B. Calculation of the ratio: Calculation of the loss ratio shall be based on the average of a plan's previous three years' experience. The superintendent shall apply or alter this calculation in a manner consistent with New Mexico law.
(1) If the plan has been in existence for less
than three years, than the ratio shall be based on a two year past plan
experience, with a statement as to the length of plan experience.
(2) If the plan has been in existence for less than two years, than the ratio shall be based on a one year past plan experience, with a statement as to the length of plan experience.
(3) If the plan is new or has been in existence less than one year, then the MHCP shall report to the superintendent a loss ratio for a similar plan with an explanation as to why that plan can be used as an estimated loss ratio for the new plan.
(4) The superintendent shall state on any materials distributed to the public the bases for the loss ratios.
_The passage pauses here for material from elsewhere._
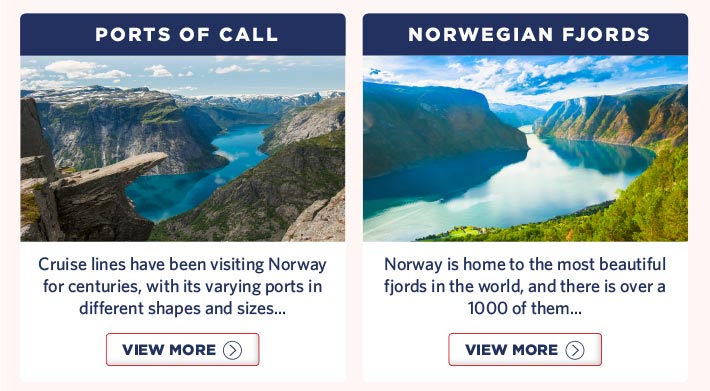Open the green hillside fjord photo

[x=525, y=148]
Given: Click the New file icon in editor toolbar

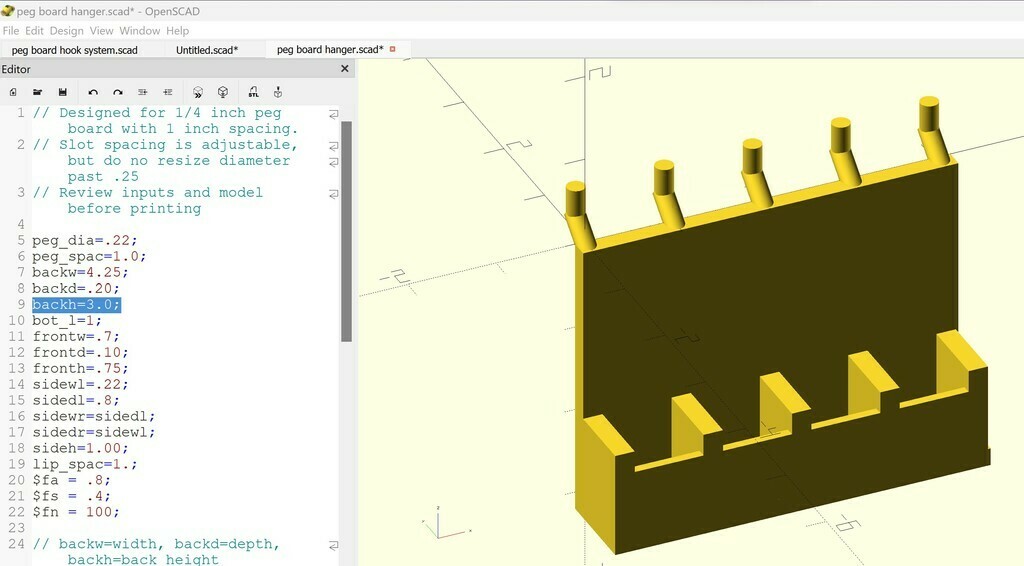Looking at the screenshot, I should pos(13,92).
(5) The superintendent shall provide notice to brokers, agents, and solicitors engaged in the sale of managed health care plans regarding the availability and use of the loss ratios for MHCPs.
(6) The superintendent may in the future
require in addition to the ratio calculations, that each MHCP provide the
division with sample premium costs for various plan designs, to be used by the
superintendent as a guide to purchasing managed health care products in the
state.
[13.10.22.13 NMAC - N, 09/01/2009]
13.10.22.14 PENALTIES: In addition to any applicable suspension, revocation or refusal to continue any certificate of authority or license under the Insurance Code, a penalty for any material violation of this rule may be imposed against a health care insurer by the superintendent in accordance with Sections 59A-1-18 and 59A-46-25 NMSA 1978.
[13.10.22.14 NMAC - Rp, 13.10.13.32 NMAC, 09/01/2009]
13.10.22.15 SEVERABILITY: If any section of this rule, or the applicability of any section to any person or circumstance, is for any reason held invalid by a court of competent jurisdiction, the remainder of the rule, or the applicability of such provisions to other persons or circumstances, shall not be affected.
[13.10.22.15 NMAC - Rp, 13.10.13.33 NMAC, 09/01/2009]
HISTORY OF 13.10.22 NMAC:
Pre-NMAC History: none.
History of Repealed Material: [RESERVED]
NMAC History:
Only those applicable portions of 13.10.13 NMAC, Managed Health Care (filed 4/13/2007) were renumbered, amended, and replaced by 13.10.22 NMAC, Managed Health Care Plan Compliance, effective 09/01/2009.